A local court’s verdict in Orissa sentencing BJP MLA Manoj Pradhan to seven years’ rigorous imprisonment for his involvement in the 2008 Kandhamal riots case has come as a pleasant surprise as the response of the Indian state and judiciary to such cases has been very lethargic, to say the least.
This is the first major communal riots case in which the verdict has come in just two years, thanks to the state’s decision to hand it over to a fast track court.
Cases relating to the 1984 anti-Sikh riots, in which 3,000 people were killed, are still hanging fire in Delhi courts. About 350 people were killed in the 1987 Hashimpura (Meerut) riots, the case is still pending in a Tis Hazari court. The cases relating to the 1989 Bhagalpur riots that claimed 1,000 lives were decided after 18 years. The Srikrishna Commission report on the 1993 Bombay riots with a death toll of 1,800 is yet to be implemented.
All major cases in the 2002 Gujarat riots are still at the investigation stage, thanks to the Supreme Court that took seven years to decide whether to hand them over to the CBI. There is a pattern in the way riot cases are handled by state governments, irrespective of the ideology of the party in power. Attempts to bury it begin almost immediately with the setting up of a commission of inquiry, which would take years, and the government can use it as an excuse for not taking any action against the culprits, knowing the criminal probe was independent of it.

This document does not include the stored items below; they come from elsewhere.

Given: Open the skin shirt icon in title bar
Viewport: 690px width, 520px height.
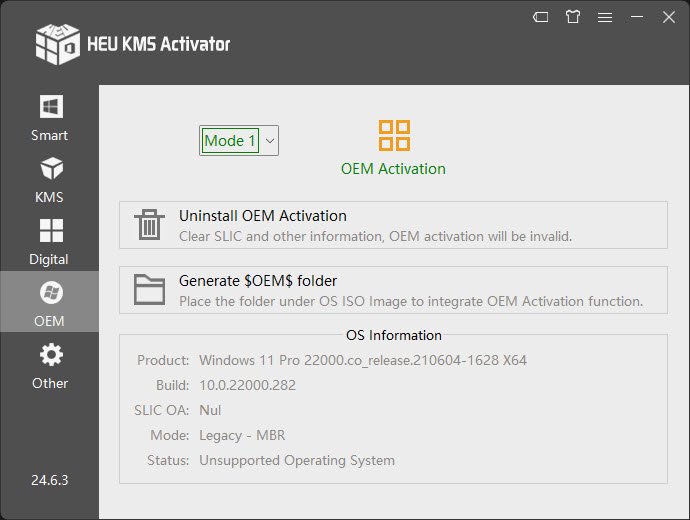Looking at the screenshot, I should click(573, 17).
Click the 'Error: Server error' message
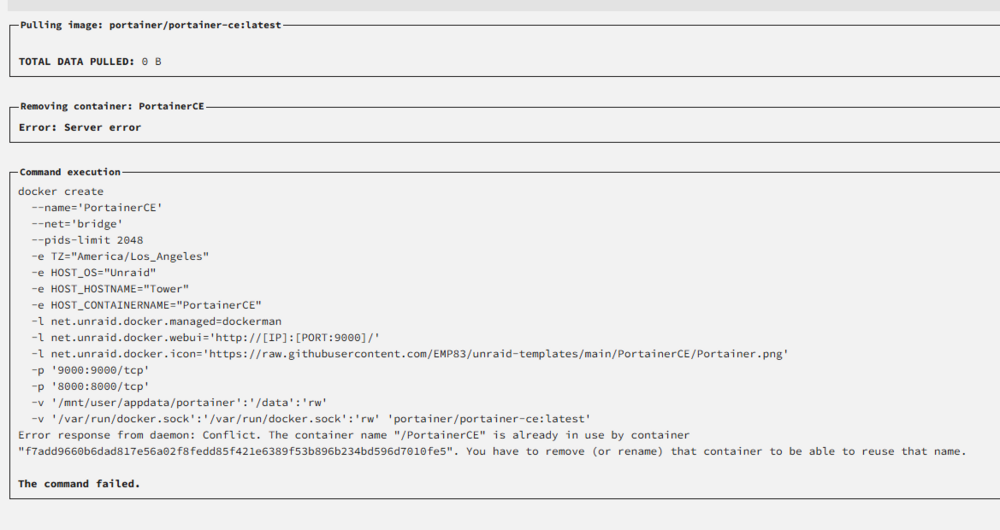 pos(80,127)
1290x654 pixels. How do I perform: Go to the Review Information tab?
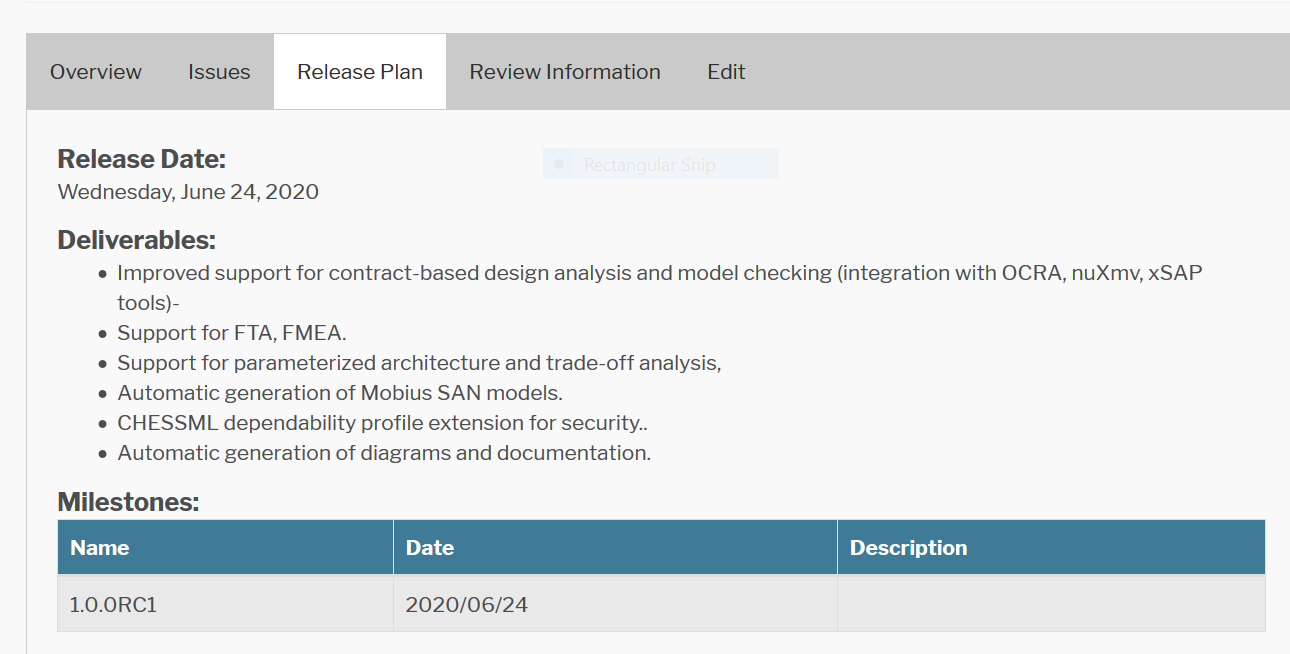[x=565, y=72]
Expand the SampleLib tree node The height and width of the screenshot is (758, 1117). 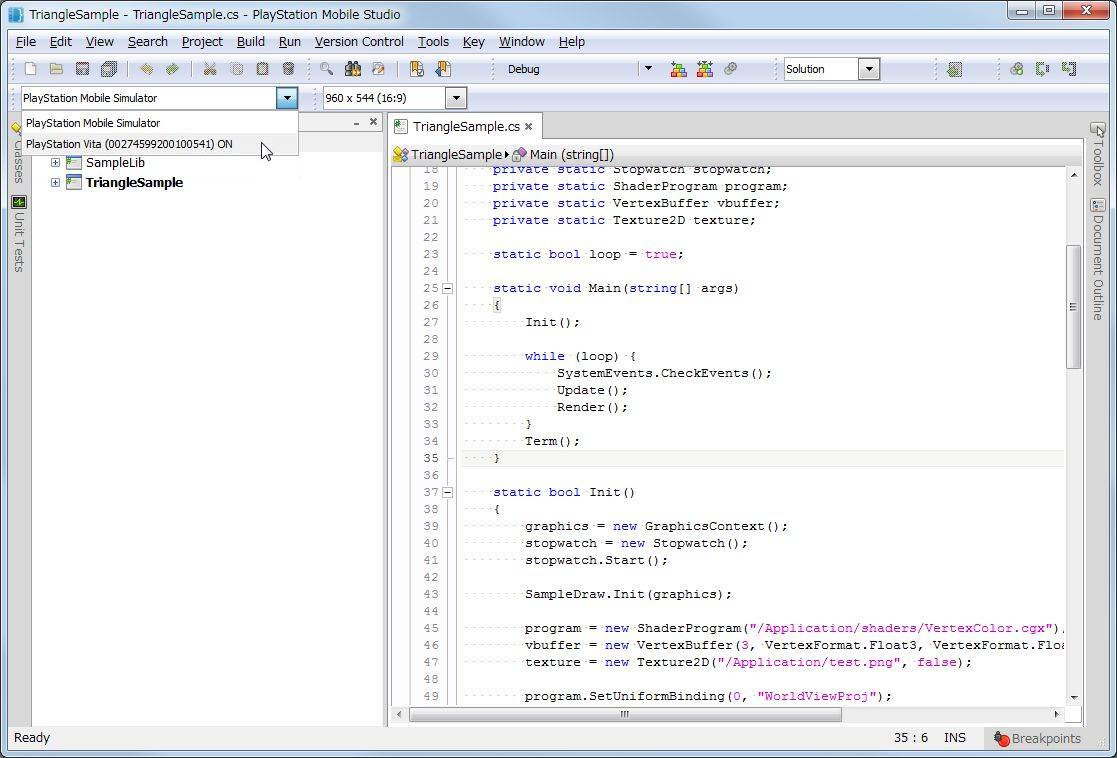click(x=55, y=162)
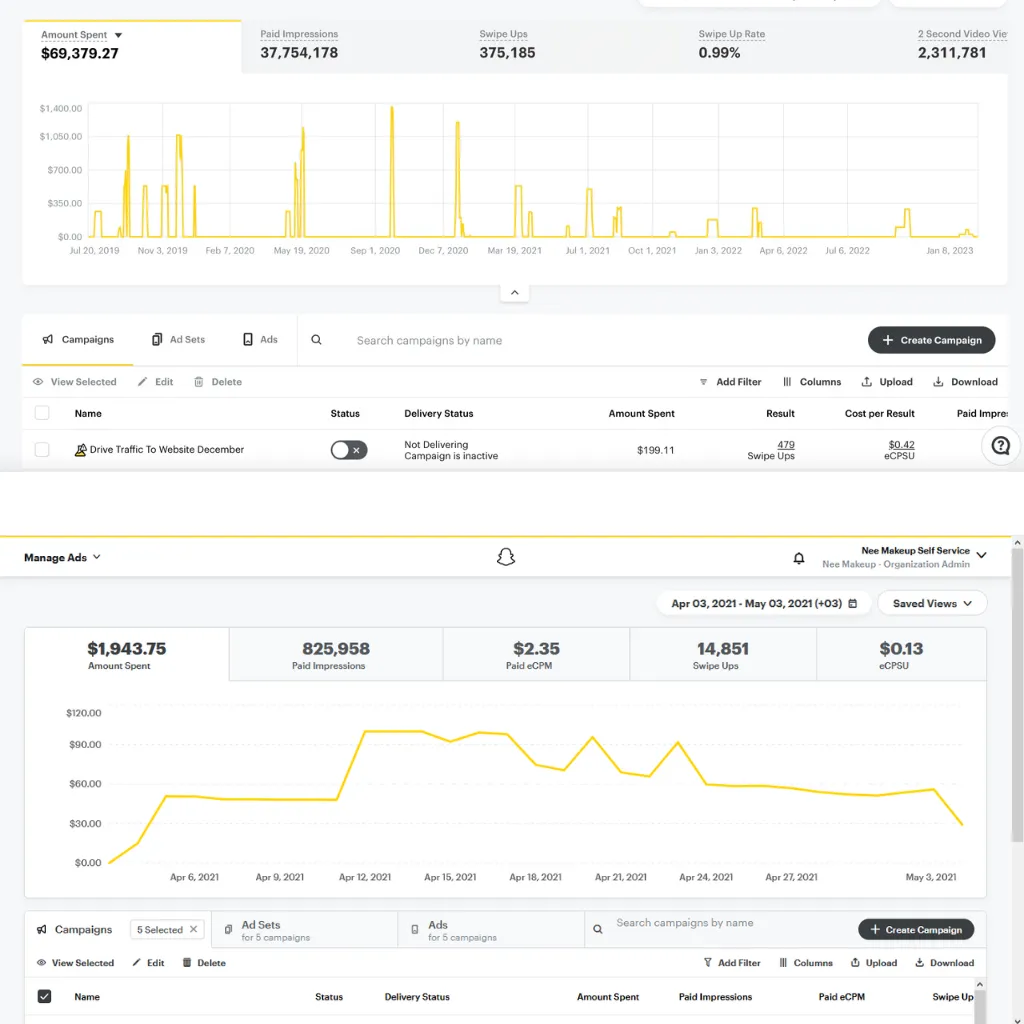Click the Download icon in upper table toolbar
The image size is (1024, 1024).
tap(938, 382)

The fact that communal riot cases involving deaths of thousands of innocent people are not decided for decades speaks volumes about our judicial system. Courts that often take suo motu cognizance of media reports and issue directions to bureaucrats and police officers on not so important issues, never find it appropriate to intervene in riot cases to ensure speedy justice.
Who knows it better that the learned judges of the Supreme Court and high courts that inordinate delay in deciding a criminal case can be fatal to justice. In the process, people lose faith in the system.
The Kandhamal verdict shows that all is not lost. The problem can be overcome by handing over riot cases to fast track courts.
“This is a good decision from the point of view of rule of law and Indian secularism. It would work as a stern warning to all rioters” said senior advocate Rajeev Dhavan.
Will governments and the judiciary take steps to fast-track riot cases? An answer in the affirmative can restore people’s faith in the rule of law.